The current vaccination pace puts the euro under pressure
Recent weeks have brought more nervousness to the markets, and many investors have begun to withdraw back into the US dollar. Over the past year, the US dollar has lost significantly on its value, making the current market nervousness quite a welcomed aspect as it could lead to certain, albeit smaller, profits. However, most currencies in the basket against the US dollar were able to at least partially maintain their gains. Be that as it may, the euro has fallen well below 1.20 and its weakening is supported not only by the strengthening US dollar but also by recognizing a worse prospect for the recovery of the European economy.
Reserve currency number one
The US dollar is still the number one reserve currency. This was reaffirmed when fears of rising rates in the economy suddenly manifested in the stock market prices. Technological titles, more than any other, were the ones that paid for it. However, the entire stock market has been partially corrected, which has convinced many investors that a larger correction is still a very real possibility and it is good to hedge in the US dollar foreign exchange market. The dollar has been significantly weakened by massive monetary and fiscal stimuli since the beginning of the pandemic, but its attractiveness has increased slightly due to higher yields on US bonds. This makes it a much more interesting asset when hedging against risk than, for example, gold, which offers no regular return.
The euro under pressure
At the same time, the dollar is helped by inflation expectations, as investors expect the Fed to start tightening monetary policy if inflation rises in real terms. The tools FED could choose, should this situation occur, are either raising the interest rates or ending the quantitative easing program. However, the dollar is falling on all fronts. In the short term, it came under pressure from the British pound or the Canadian dollar, on the other hand, it is most successful in pair with the euro and the Japanese yen. This has something to do with the rate of vaccination in the world. While Britain is vaccinating the fastest in Europe, most European Union countries are lagging far behind, compared to both Britain and the United States.
In the United States, 9% of the population is already fully vaccinated, which is 30 million people, and at least 60 million have already received at least the first dose. In Europe, only 3% of the population was vaccinated with the first dose.
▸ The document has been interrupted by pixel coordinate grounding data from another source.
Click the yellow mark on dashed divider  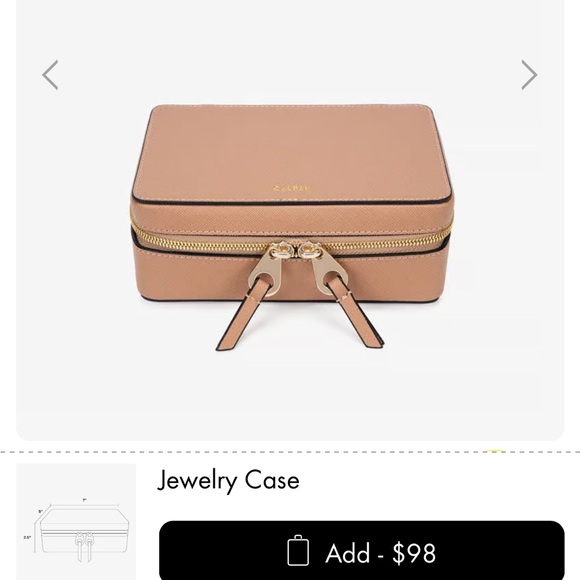coord(495,451)
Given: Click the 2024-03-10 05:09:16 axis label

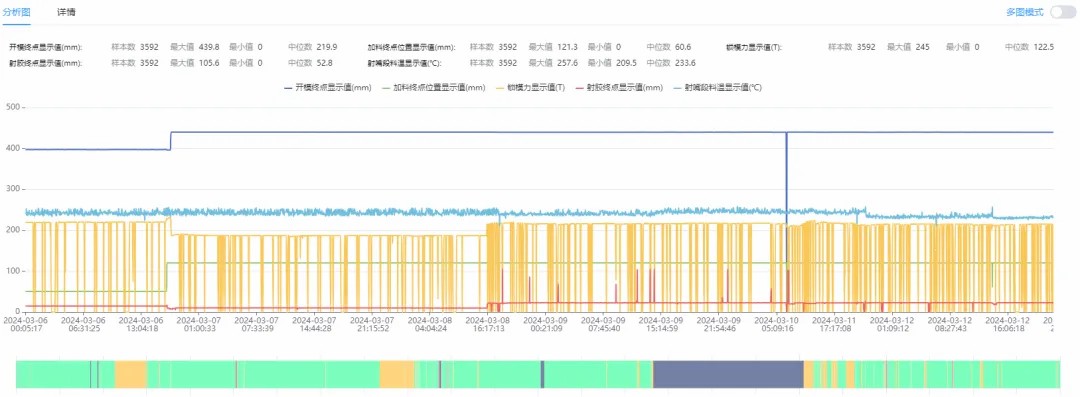Looking at the screenshot, I should click(x=783, y=324).
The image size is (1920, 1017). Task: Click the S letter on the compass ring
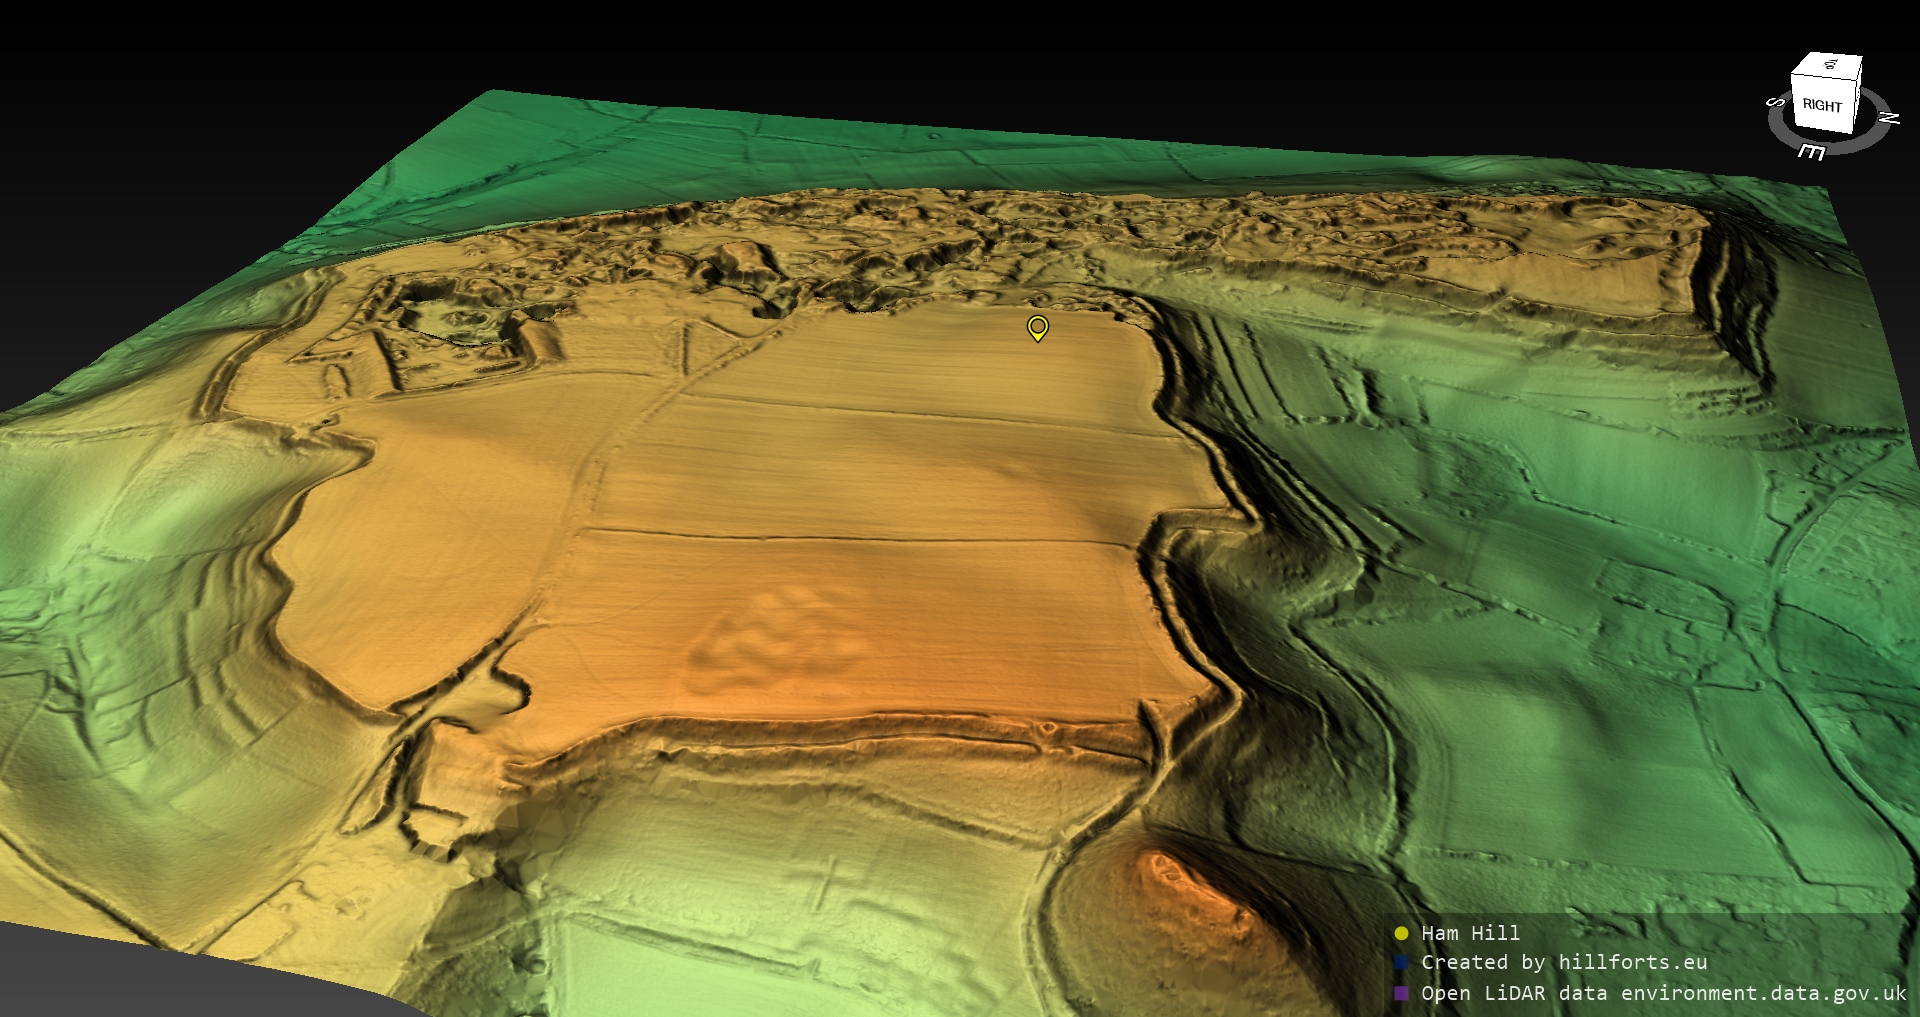[1774, 102]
The EU has an average of only 9 doses per 100 people, while the US has 27 doses, which is three times as much. The US Centers for Disease Control and Prevention (CDC) has even admitted that those who are fully vaccinated can start meeting indoors without having to wear a face mask.
Chart: Cumulative vaccine doses allocated to individual countries per 100 inhabitants (Source: FT.com)
Better prospects in the USA
In this case, vaccination alone is not an economic indicator, rather it’s investors' expectations of an economic recovery, which is on a whole different level in the United States than in the EU. This is indicated by rising yields on US government bonds, but also by some leading indicators. The Purchasing Managers' Index (PMI) for the key services sector in the eurozone is 45.7 points, which still means a contraction in the sector, while in the United States it is 59.8 points. This is the highest level since 2014. Everything speaks clearly in favor of the US dollar. The question remains the same: “Is really enough to further strengthen the dollar, or at least weaken the euro?”.
Another massive fiscal stimulus, approved by the Senate over the weekend, will further support the expansion of the US economy and Europe will have to catch up with what is now losing once again. The euro will probably want to correct last week's massive losses in the upcoming days, and if the bond market situation calms down (yield growth stabilizes), it may rise to 1.20. However, in the first half of this year, the euro cannot be expected to return above 1.21 rapidly. Plus the EURUSD should maintain a declining trend in the medium term. However, with the arrival of the summer months, the euro could rise again as other risks gradually fade as investors begin to get rid of the dollar again. However, in order to grow faster against the US dollar, we will have to follow the development of the British pound.